Produce l'ex-Kyuss Scott Reeder, anche guest-musician insieme a Pete Stahl (Goatsnake, earthlings?, Desert Sessions) e ad altri musicisti.

3: FLIGHT OF THE BEHEMOTH
(Southern Lord, 2002)
Il terzo disco dei Sunn O))) è quello della maturità, il primo, vero capolavoro. Senza più Dahlquist in formazione, il duo O’Malley/Anderson torna a scrivere insieme, curando maggiormente i suoni e realizzando un album molto più strutturato, vario e ricco di sfumature. Fondamentale, nell'evoluzione dell'aspetto ritualistico della musica, è la collaborazione col giapponese Masami Akita, alias Merzbow, che in "O))) Bow 1" e "2" aggiunge il suo espressivo tocco rumorista allo stile della band.

WHITE1
(Southern Lord, 2003)
E’ l’album che inaugura un periodo di intense sperimentazioni che conducono la band a scaricare il proprio suono, rendendolo più algido ed essenziale, persino più elegante. La collaborazione con Julian Cope (Teardrop Explodes, Brain Donor) e con Rex Ritter (Jessamine) può dirsi riuscita, soprattutto nell’apocalittica “My Wall”, un’ode ambient drone di 25 minuti che per bellezza e intensità oscura tutto il resto. Interessante l’inedito pulsare ritmico impresso a “The Gates Of Ballard”.

WHITE2
(Southern Lord, 2004)
Meno brillante del suo predecessore, il disco suona come una summa delle fasi attraversate dalla band. “Hell-O)))-ween” rappresenta il sound impenetrabile e doomy degli esordi; “bassAliens” riprende le trame ambientali di "White1", mentre il conclusivo tour de force di “Decay2 (Nihils’ Maw)” vede la partecipazione vocale di Attila “Mayhem” Csihar e chiude il cerchio iniziato con la “My Wall” di Julian Cope. Un banco di prova per raffinare uno stile che con "Black One" tornerà ad essere cupo e nichilista.

BLACK ONE
(Southern Lord, 2005)
I Sunn O))) mettono un piede nel passato e uno nel futuro, ed è di nuovo capolavoro. Concepito per essere un tributo al black metal, "Black One" recupera i climi asfittici degli esordi, ma contemporaneamente apre alla band nuovi orizzonti sonori, complice l'uso di melodie più accentuate, di una maggiore presenza di parti vocali e di un minutaggio dei brani complessivamente più contenuto. Prezioso il contributo di Malefic/Xasthur e Wrest/Leviathan, vale a dire l'avanguardia black metal americana.

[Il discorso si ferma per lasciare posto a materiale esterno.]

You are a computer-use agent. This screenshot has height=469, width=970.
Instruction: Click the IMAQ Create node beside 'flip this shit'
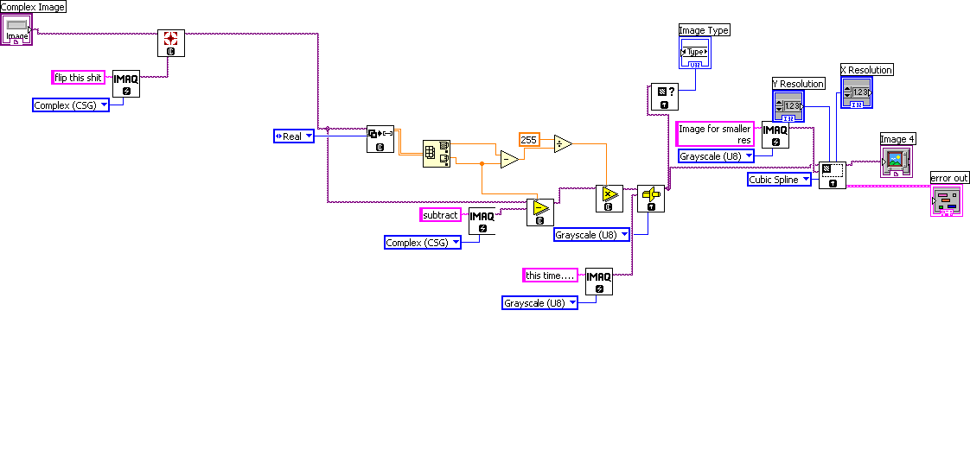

ALTAR (SUNN O))) and BORIS)
(Southern Lord, 2006)
L'ultimo parto della band nasce dalla collaborazione coi Boris, una band attratta tanto dal noise-drone, quanto dalle forme classiche dell'heavy psichedelia. Il risultato non riesce però a mediare tra la cifra stilistica oscura e minimale dei Sunn 0))) e quella degli amici giapponesi, dando vita ad un disco bello solo a tratti. Della partita sono anche, oltre al solito Joe Preston (Earth, Thrones, Melvins, High On Fire), anche il redivivo Kim Thayil (Soundgarden). Dylan Carlson degli Earth, invece, partecipa ai 28 minuti della bonus track "Her Lips Were Wet With Venom".